A recent study, published in AAPS PharmSciTech, confirmed that Capsugel's capsules are suitable excipients for product development and manufacturing using quality-by-design (QbD) principles. The study examined the critical quality attributes (CQA) within, and between, different batches of empty hard capsules to better understand these variabilities and their impact on the desired quality and performance of the final dosage form. The results provide the first comprehensive collection of relevant QbD data for hard capsules, which researchers can use to design capsule product development programs that adhere to the QbD principles for modern pharmaceutics.
QbD is gaining considerable acceptance throughout the pharmaceutical industry. The concept was designed to ensure the highest level of quality by establishing a robust understanding of products and process.
Hard capsules form a major component of pharmaceutical products. It is essential that the development and manufacturing of hard capsules follow QbD principles because of their impact on the final product’s quality and performance. CQA variabilities such as weight and moisture content, need to be understood and evaluated for their impact on design space for both product and process, to achieve the desired quality and performance every time.

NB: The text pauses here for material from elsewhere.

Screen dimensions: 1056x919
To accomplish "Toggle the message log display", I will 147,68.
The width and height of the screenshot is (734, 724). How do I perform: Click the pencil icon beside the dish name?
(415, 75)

The study demonstrated that Capsugel’s hard capsules meet the requirements for pharmaceutical product development in accordance with QbD principles. Based on 42 batches of capsules, produced over a two-year period, Capsugel’s capsules maintained in-specification performance for key CQAs such as dimensional characteristics and weight variability; sulfur dioxide, sulfated ash, lubricant levels, and water content; and disintegration time, using the automatic endpoint. Findings confirm that Capsugel capsules enable our customers’ products to meet all finished dosage form specifications within the defined design space for QbD-based development.